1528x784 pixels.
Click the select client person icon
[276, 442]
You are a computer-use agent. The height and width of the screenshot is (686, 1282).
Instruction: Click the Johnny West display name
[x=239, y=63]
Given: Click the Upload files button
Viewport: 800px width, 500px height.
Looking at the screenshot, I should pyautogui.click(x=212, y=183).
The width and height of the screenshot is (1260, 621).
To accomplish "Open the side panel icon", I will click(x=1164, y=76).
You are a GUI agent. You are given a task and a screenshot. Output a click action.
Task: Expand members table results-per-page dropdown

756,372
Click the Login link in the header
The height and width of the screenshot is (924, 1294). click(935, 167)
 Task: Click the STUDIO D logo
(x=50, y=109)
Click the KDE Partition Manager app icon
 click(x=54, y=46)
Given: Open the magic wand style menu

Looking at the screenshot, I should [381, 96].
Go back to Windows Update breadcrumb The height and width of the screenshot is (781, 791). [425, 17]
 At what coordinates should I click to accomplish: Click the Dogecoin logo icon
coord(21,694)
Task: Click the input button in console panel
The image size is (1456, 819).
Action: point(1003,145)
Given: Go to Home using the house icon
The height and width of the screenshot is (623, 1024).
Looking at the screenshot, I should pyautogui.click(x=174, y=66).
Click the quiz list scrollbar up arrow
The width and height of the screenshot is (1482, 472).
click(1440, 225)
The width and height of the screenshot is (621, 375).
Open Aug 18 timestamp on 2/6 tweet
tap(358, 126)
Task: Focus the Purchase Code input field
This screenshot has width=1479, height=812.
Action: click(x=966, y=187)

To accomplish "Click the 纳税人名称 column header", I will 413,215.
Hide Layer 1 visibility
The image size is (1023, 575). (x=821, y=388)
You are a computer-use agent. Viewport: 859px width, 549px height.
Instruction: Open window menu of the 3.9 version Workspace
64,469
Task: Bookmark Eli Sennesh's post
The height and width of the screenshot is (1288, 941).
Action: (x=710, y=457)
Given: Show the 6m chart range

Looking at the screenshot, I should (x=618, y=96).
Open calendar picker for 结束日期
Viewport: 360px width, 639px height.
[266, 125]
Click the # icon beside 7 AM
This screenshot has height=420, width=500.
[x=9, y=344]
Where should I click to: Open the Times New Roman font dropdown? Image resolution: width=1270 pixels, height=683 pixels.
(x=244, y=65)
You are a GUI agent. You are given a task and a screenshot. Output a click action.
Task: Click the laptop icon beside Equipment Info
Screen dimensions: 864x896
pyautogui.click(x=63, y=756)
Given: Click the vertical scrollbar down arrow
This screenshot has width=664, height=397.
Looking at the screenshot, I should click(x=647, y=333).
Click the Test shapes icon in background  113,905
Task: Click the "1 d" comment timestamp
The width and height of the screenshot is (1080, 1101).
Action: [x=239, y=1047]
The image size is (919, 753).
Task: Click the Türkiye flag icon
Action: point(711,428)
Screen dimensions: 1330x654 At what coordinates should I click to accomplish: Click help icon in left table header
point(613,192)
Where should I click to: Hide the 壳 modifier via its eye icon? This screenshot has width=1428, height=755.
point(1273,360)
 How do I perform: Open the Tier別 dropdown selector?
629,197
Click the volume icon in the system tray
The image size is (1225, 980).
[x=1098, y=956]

▶ **GOAL**
Quote the entries above word for word, starting at the line containing "The width and height of the screenshot is (621, 375)." and ending at the line containing "pyautogui.click(x=63, y=756)", both included.

▶ **RESPONSE FOR THIS EXERCISE**
The width and height of the screenshot is (621, 375).
Open Aug 18 timestamp on 2/6 tweet
tap(358, 126)
Task: Focus the Purchase Code input field
This screenshot has width=1479, height=812.
Action: click(x=966, y=187)

To accomplish "Click the 纳税人名称 column header", I will 413,215.
Hide Layer 1 visibility
The image size is (1023, 575). (x=821, y=388)
You are a computer-use agent. Viewport: 859px width, 549px height.
Instruction: Open window menu of the 3.9 version Workspace
64,469
Task: Bookmark Eli Sennesh's post
The height and width of the screenshot is (1288, 941).
Action: (x=710, y=457)
Given: Show the 6m chart range

Looking at the screenshot, I should (x=618, y=96).
Open calendar picker for 结束日期
Viewport: 360px width, 639px height.
[266, 125]
Click the # icon beside 7 AM
This screenshot has height=420, width=500.
[x=9, y=344]
Where should I click to: Open the Times New Roman font dropdown? Image resolution: width=1270 pixels, height=683 pixels.
(x=244, y=65)
You are a GUI agent. You are given a task and a screenshot. Output a click action.
Task: Click the laptop icon beside Equipment Info
Screen dimensions: 864x896
pyautogui.click(x=63, y=756)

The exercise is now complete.